:: RECORDS SUPPLIED

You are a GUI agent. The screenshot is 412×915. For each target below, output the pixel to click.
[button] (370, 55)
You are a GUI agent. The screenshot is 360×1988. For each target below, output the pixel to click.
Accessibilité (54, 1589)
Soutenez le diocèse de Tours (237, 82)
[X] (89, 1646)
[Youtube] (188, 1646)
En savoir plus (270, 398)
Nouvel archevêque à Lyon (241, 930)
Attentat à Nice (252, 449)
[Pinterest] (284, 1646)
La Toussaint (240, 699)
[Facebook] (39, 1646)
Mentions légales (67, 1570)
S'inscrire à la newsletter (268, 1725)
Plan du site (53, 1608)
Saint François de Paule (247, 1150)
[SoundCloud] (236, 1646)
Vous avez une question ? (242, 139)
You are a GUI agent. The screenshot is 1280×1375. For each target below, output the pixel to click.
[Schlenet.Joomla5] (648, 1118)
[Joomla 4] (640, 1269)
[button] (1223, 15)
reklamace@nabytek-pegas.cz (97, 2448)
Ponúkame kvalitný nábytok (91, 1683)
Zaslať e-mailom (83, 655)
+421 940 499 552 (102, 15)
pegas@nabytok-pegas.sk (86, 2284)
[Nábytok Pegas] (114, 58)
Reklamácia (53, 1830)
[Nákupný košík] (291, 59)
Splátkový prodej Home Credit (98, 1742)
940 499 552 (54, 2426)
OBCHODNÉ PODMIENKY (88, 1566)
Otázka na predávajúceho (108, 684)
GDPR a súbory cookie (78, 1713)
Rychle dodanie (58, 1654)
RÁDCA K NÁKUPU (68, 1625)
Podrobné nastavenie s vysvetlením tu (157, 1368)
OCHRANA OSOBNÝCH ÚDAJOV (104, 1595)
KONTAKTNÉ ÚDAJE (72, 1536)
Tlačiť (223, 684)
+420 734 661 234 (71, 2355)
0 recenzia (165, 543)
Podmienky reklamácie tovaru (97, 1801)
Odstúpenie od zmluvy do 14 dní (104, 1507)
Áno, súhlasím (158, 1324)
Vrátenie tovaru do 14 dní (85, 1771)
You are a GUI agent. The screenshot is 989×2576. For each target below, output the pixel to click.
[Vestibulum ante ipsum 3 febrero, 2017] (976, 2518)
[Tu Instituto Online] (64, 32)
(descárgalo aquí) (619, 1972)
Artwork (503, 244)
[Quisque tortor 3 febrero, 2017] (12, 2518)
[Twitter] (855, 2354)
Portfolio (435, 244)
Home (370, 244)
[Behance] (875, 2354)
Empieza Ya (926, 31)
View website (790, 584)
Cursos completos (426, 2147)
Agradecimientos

::::

WHAT THE TASK ASKS = Copy out all lines of the listing above that include "click".

RESULT OF THIS EXERCISE =
You are a GUI agent. The screenshot is 412×915. For each target below, output the pixel to click.
You are a GUI agent. The screenshot is 360×1988. For each target below, output the pixel to click.
You are a GUI agent. The screenshot is 1280×1375. For each target below, output the pixel to click.
You are a GUI agent. The screenshot is 989×2576. For each target below, output the pixel to click.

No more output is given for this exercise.